05 How to Securely and Quickly Integrate Oauth 2.0

05 How to Securely and Quickly Integrate OAuth 2 #

Hello, I am Wang Xindong.

In [Lesson 3], I have already explained the authorization service flow. If you remember, I specifically emphasized that the authorization service handles all the complexity of OAuth 2.0, which is one of the reasons why the authorization service is at the core of the OAuth 2.0 framework.

Although the authorization service does most of the work, within the OAuth 2.0 framework, there are two other system roles besides the resource owner, which are the third-party software and the protected resource service. In today’s lesson, let’s take a look at what these two roles should do in order to be integrated into the OAuth 2.0 framework.

Now, let’s see what specific tasks need to be addressed by Little Rabbit as the third-party software and JD as the protected resource service.

Note: Additionally, for the purpose of data protection, in the following explanation, I will only use JD Open Platform as a role to provide a sense of scenario to help you understand.

Building Third-Party Software Applications #

Let’s first think about what work the developers of the Little Rabbit software should do if they want to build an application based on the JD Seller Open Platform.

First, they need to apply to register as a developer on the JD Seller Open Platform. After becoming a developer, they can create an application and start the development process.

During the development of a third-party software application, what should we focus on?

Let me summarize these points for you, which include 4 parts: registration information, authorization guidance, using access tokens, and using refresh tokens.

image

Figure 1: Contents to pay attention to when developing third-party software applications

Firstly, registration information.

Firstly, the Little Rabbit software needs to have its own identity in order to participate in the OAuth 2.0 process. In other words, the Little Rabbit software needs to have its own app_id, app_serect, and other information, as well as fill in its callback address redirect_uri and apply for permissions.

This type of registration is often referred to as static registration. It means that the developers of the Little Rabbit software manually register on the JD Seller Open Platform in advance, so that they can later use the registered information to request access tokens.

Secondly, authorization guidance.

When users need to use third-party software to operate their data on protected resources, they need the third-party software to guide them through the authorization process. For example, if Xiaoming wants to use the Little Rabbit software to process and print orders in his store, Xiaoming must first access the Little Rabbit software (in principle, he should directly access the third-party software, but when we talk about scenarios like the service market later, there will be slight differences), not the authorization service, let alone the protected resource service.
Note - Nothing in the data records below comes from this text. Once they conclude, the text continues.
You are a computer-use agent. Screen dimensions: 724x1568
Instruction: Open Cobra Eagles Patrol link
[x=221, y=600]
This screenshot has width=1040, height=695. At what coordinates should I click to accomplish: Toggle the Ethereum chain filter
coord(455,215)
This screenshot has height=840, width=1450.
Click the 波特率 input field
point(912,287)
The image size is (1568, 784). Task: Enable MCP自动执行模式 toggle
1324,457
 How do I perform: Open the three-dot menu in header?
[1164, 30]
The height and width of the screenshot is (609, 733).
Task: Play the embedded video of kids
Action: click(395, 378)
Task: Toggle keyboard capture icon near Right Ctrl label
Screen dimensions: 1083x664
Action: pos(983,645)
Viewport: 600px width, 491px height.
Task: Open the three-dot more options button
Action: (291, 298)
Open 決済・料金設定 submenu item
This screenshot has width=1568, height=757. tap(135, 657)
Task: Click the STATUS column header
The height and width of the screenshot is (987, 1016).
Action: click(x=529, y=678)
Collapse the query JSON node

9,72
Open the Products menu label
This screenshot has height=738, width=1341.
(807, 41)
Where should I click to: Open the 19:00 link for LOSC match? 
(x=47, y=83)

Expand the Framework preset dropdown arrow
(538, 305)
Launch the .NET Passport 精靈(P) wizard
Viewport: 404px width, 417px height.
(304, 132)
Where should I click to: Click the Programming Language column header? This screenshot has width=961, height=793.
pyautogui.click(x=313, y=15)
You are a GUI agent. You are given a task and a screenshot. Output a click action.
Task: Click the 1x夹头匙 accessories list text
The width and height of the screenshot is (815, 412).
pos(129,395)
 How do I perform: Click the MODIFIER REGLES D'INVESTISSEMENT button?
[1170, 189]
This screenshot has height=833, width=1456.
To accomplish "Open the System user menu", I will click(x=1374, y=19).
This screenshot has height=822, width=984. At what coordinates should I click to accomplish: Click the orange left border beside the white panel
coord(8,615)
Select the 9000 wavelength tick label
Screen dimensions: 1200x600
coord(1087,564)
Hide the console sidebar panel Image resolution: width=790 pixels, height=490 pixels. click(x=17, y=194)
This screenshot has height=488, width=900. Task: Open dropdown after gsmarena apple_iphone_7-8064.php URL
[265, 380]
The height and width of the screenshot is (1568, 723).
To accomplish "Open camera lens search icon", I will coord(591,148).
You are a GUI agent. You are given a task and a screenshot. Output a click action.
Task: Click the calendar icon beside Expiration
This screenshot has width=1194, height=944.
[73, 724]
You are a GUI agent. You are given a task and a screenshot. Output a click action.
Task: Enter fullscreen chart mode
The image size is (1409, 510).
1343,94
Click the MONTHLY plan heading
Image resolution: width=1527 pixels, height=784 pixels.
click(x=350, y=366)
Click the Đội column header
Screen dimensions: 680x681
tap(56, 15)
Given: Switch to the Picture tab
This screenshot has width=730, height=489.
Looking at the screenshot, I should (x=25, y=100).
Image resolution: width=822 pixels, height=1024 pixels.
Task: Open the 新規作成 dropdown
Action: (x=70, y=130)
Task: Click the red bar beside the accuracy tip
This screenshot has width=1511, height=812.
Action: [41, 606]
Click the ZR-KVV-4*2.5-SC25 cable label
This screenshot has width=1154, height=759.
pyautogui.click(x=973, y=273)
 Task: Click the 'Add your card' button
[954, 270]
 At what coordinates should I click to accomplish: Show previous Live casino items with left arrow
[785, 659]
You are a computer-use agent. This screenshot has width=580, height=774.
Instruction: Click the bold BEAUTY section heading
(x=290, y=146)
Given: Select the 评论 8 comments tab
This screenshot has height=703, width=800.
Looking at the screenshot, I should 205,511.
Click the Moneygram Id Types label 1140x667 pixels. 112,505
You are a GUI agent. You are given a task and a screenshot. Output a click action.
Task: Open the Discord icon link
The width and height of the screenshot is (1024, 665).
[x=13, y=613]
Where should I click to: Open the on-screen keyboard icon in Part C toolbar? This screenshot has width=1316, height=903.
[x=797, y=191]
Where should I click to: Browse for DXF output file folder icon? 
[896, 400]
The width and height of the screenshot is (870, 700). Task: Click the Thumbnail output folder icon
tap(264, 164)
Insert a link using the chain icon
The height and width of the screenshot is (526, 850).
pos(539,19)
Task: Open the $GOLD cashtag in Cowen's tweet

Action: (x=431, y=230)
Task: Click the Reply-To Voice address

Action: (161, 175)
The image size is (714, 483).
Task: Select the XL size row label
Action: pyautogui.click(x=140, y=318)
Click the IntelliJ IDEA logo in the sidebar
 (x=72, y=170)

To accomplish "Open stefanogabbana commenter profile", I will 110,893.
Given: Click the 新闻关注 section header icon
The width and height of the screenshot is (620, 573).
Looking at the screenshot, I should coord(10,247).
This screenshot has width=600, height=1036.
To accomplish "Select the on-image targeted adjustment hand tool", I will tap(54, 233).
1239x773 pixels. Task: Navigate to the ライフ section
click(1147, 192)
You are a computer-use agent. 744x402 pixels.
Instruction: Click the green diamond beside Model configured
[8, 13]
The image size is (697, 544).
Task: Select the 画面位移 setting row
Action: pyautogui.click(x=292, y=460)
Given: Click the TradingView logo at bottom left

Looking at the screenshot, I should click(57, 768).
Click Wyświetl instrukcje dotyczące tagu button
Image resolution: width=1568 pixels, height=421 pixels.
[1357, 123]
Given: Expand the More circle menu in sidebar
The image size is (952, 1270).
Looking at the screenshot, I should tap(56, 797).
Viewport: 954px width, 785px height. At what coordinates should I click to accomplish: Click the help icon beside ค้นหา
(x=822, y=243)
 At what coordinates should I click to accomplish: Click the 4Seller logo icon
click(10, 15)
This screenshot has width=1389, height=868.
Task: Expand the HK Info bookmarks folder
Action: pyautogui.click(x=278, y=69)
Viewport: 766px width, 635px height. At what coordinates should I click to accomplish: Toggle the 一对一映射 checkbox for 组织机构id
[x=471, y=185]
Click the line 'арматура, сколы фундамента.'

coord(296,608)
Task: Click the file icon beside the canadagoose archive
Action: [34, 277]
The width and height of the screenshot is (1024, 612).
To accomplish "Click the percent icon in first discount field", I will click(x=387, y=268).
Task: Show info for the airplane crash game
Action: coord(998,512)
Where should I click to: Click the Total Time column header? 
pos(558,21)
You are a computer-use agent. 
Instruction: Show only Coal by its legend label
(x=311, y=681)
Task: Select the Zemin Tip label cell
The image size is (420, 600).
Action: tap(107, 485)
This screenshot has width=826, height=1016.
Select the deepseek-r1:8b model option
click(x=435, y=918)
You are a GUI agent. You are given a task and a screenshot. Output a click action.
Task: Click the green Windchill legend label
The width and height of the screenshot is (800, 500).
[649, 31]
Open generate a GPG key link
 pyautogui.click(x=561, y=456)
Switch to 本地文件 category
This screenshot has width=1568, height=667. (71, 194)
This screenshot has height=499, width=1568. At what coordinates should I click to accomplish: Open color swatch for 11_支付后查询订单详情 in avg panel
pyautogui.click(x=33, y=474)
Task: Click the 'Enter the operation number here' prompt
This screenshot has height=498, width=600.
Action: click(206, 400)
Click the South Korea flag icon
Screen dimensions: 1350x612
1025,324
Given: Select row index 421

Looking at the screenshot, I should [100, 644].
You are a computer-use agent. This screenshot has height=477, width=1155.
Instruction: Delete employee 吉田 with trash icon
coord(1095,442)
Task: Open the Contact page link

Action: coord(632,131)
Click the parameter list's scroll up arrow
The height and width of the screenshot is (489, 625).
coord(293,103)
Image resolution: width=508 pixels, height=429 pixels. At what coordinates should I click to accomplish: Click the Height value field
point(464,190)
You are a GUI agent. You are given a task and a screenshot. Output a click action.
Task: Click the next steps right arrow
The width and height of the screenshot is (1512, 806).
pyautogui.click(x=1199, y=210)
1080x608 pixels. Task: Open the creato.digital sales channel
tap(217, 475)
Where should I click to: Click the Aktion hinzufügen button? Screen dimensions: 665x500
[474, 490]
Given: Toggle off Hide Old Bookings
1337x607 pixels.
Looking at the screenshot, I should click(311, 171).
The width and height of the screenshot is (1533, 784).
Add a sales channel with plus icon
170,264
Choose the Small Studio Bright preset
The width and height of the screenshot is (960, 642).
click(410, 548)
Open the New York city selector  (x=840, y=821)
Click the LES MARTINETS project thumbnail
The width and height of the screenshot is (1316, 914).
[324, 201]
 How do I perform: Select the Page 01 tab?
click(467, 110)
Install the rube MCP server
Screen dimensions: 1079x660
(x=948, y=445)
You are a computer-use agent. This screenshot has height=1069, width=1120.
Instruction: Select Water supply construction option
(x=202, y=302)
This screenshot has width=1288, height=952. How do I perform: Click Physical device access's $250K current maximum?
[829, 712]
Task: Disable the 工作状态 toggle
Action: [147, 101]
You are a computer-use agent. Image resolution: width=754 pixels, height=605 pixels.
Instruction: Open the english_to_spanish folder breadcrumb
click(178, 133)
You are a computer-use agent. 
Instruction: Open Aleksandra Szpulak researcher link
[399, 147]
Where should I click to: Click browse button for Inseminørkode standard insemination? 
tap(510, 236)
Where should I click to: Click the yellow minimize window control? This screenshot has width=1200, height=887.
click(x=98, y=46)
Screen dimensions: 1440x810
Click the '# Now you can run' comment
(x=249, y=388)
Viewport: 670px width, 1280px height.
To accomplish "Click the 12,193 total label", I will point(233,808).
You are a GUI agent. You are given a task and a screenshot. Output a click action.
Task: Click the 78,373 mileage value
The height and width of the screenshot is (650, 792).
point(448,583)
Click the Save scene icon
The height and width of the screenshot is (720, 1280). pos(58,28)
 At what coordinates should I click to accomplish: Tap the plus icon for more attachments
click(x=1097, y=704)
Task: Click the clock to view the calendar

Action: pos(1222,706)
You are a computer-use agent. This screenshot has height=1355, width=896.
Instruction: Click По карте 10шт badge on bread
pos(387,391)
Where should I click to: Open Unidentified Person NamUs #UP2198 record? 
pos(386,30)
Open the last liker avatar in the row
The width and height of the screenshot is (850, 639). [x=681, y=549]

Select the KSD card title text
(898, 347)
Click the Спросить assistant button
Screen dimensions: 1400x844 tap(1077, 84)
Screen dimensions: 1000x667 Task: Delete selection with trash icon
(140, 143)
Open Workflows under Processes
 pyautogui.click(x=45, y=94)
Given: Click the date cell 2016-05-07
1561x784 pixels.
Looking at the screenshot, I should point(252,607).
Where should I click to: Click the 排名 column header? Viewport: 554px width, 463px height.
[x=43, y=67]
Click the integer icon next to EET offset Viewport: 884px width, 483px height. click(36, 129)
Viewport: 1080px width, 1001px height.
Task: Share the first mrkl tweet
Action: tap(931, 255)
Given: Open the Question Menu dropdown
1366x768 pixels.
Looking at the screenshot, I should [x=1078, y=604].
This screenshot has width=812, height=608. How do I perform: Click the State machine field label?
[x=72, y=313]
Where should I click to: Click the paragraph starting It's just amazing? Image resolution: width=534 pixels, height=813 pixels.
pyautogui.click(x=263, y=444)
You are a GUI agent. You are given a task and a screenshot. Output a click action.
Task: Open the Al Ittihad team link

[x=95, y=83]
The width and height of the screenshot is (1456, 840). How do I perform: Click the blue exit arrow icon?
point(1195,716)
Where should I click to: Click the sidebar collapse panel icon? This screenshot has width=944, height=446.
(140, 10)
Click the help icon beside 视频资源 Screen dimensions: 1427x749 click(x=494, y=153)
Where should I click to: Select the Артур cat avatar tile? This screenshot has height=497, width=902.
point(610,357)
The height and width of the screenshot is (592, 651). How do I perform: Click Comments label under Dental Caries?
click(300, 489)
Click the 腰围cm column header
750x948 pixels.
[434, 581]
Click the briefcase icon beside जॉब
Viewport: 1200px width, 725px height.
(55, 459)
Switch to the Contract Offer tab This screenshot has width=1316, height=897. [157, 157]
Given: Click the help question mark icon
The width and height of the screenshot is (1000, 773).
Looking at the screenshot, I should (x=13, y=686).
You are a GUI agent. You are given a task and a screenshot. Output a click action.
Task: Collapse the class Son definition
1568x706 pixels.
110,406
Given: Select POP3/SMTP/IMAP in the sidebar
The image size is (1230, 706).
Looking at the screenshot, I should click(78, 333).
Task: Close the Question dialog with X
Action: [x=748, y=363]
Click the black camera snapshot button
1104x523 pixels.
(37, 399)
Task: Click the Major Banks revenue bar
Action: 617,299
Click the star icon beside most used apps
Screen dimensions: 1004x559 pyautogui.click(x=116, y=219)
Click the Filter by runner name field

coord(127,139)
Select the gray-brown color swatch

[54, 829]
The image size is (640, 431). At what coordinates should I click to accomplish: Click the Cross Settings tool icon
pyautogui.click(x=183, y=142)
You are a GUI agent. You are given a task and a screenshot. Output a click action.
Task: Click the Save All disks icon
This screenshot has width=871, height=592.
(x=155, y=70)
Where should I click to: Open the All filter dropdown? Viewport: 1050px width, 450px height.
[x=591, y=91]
However, the Little Rabbit software needs Xiaoming’s authorization, and only the authorization service can allow Xiaoming to do so. Therefore, the first thing the Little Rabbit software needs to do, in “collaboration” with Xiaoming, is to guide Xiaoming to the authorization service, as shown in the code below.

What does it do? Essentially, it prompts the user to authorize the third-party software. Once authorization is obtained, the third-party software can represent the user in accessing data. In other words, after the Little Rabbit software obtains authorization, it can act on behalf of Xiaoming to process his order data on JD Seller.

String oauthUrl = "http://localhost:8081/OauthServlet-ch03?reqType=oauth";
response.sendRedirect(toOauthUrl);

Thirdly, using access tokens.

Obtaining tokens and using them is the ultimate goal of third-party software. Now let’s see how to use the access token. Currently, OAuth 2.0 tokens only support one type, which is the bearer token, as I mentioned before, it can be any string format token.

The official specification provides three ways to request and use an access token, they are:

  • Form-Encoded Body Parameter

  • POST /resource HTTP/1.1

  • Host: server.example.com

  • Content-Type: application/x-www-form-urlencoded access_token=b1a64d5c-5e0c-4a70-9711-7af6568a61fb

    URI Query Parameter GET /resource?access_token=b1a64d5c-5e0c-4a70-9711-7af6568a61fb HTTP/1.1 Host: server.example.com

    Authorization Request Header Field GET /resource HTTP/1.1 Host: server.example.com Authorization: Bearer b1a64d5c-5e0c-4a70-9711-7af6568a61fb

    This means that any of these three methods can be used to request the protected resource. So, which method is the most suitable?

    According to the official recommendation of OAuth 2.0, the request payload before integrating OAuth 2.0 should be in JSON format. If the form parameter submission method is continued, the token cannot be added because it does not match the format. If the parameter transmission method is used during this time, the entire URI will be copied together, which is the least secure. On the other hand, using the authorization header field does not have the above “trouble”, so the official recommendation is to use the Authorization method to pass the token.

    However, I suggest that you use form submission, that is, the POST method, to submit the token, as shown in the code below. The reason is this, which can also be seen from the official recommendation: it refers to the situation before integrating OAuth 2.0. If you have already adopted the JSON data format request body, it is not recommended to use form submission. However, at the beginning, as long as the three-party software and platform have agreed to use form submission, there is no problem at all. Because the form submission method guarantees secure transmission without the need to process additional Authorization header information.

    String protectedURl = “http://localhost:8082/ProtectedServlet-ch03”; Map<String, String> paramsMap = new HashMap<String, String>(); paramsMap.put(“app_id”, “APPID_RABBIT”); paramsMap.put(“app_secret”, “APPSECRET_RABBIT”); paramsMap.put(“token”, accessToken); String result = HttpURLClient.doPost(protectedURl, HttpURLClient.mapToStr(paramsMap));

    The fourth point is to use a refresh token.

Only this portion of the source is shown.